Last night I had a very enjoyable discussion with Skip Cave, Chief Scientist at Intervoice. Skip had missed my presentation on Monday, so at one point I ran over what I'd said.. When I described my camcorder approach, Skip immediately suggested a podcasting approach might be an even faster way to generate a large, accurately transcribed speech corpus.
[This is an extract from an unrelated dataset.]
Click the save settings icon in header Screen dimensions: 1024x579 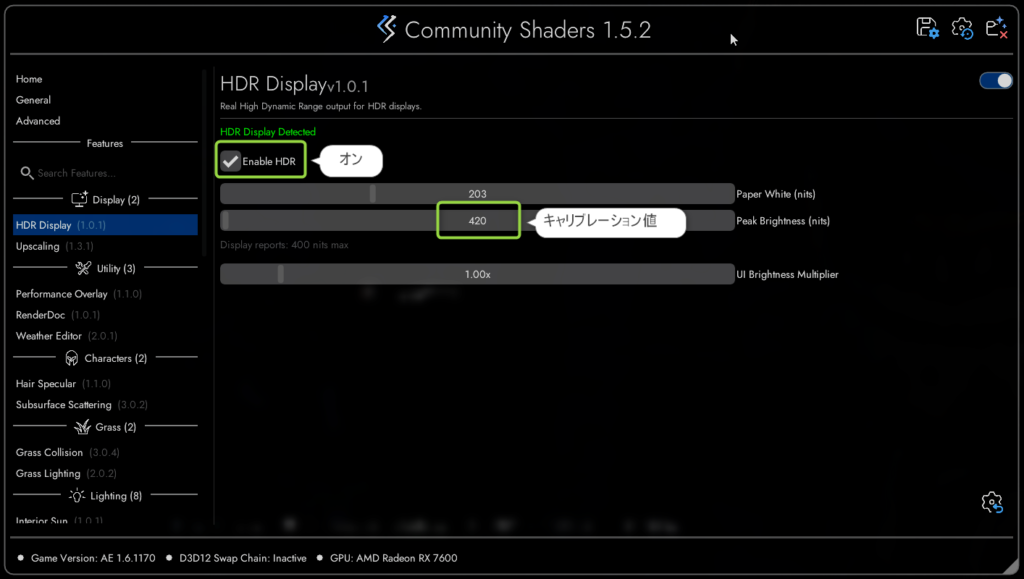[927, 28]
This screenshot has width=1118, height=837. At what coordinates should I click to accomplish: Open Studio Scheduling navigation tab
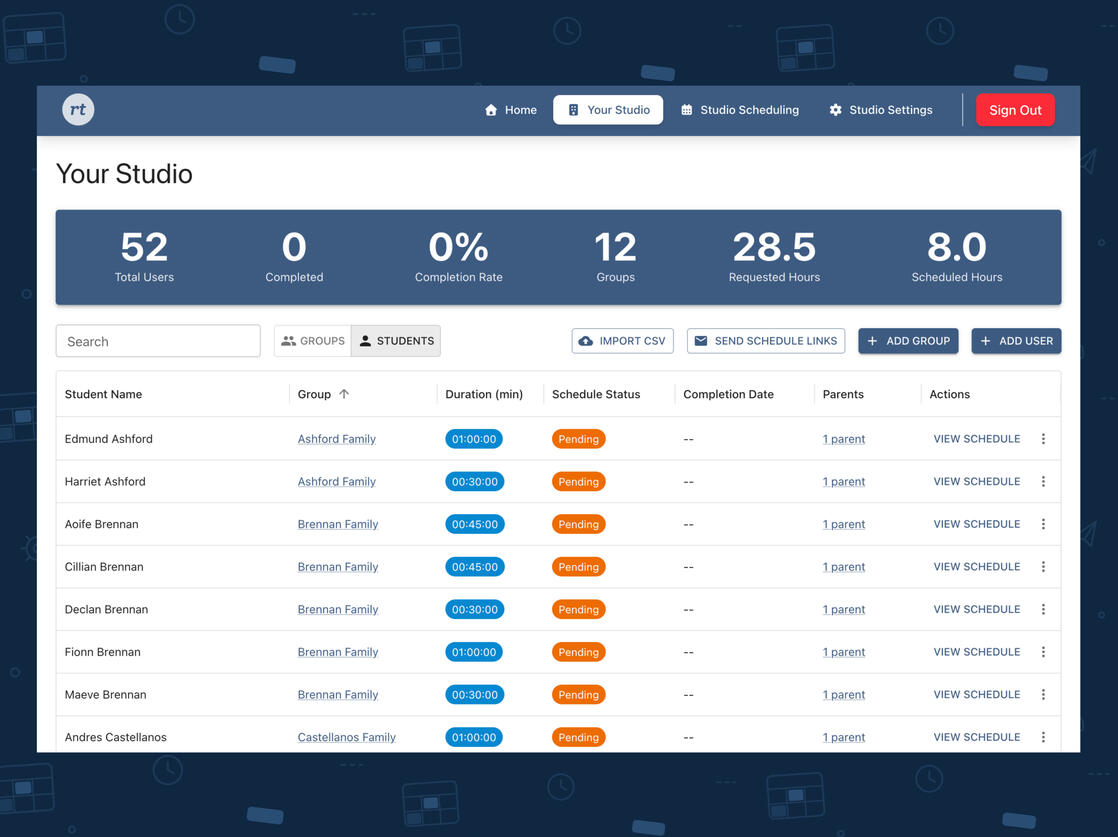[739, 110]
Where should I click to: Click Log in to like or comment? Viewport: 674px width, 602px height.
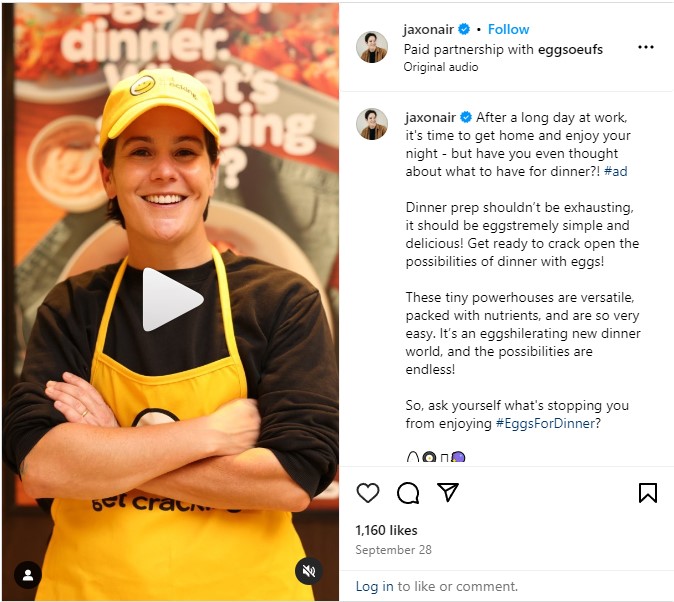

Skip's suggested offering free services for podcasters including the ability to have a machine transcription generated for each audio file in their podcasting feed. Combine the transcriptions with a wiki-like user interface so the podcaster, or any listener/reader who views the transcription, can easily flag, and optionally correct, any errors in the machine transcription. Having a machine transcription would be a major benefit to podcasters and their audience as it would facilitate rapidly locating specific subjects in an audio file. And given an easy way to correct transcription errors, the podcaster and/or their audience would likely do the necessary editing. If the user interface software noted how much of the file was examined by anyone who was motivated enough to make a correction, it would be possible to flag which machine transcribed content had been "proof read". As an extra safety, one could require transcriptions be checked by several different users before being judged correct.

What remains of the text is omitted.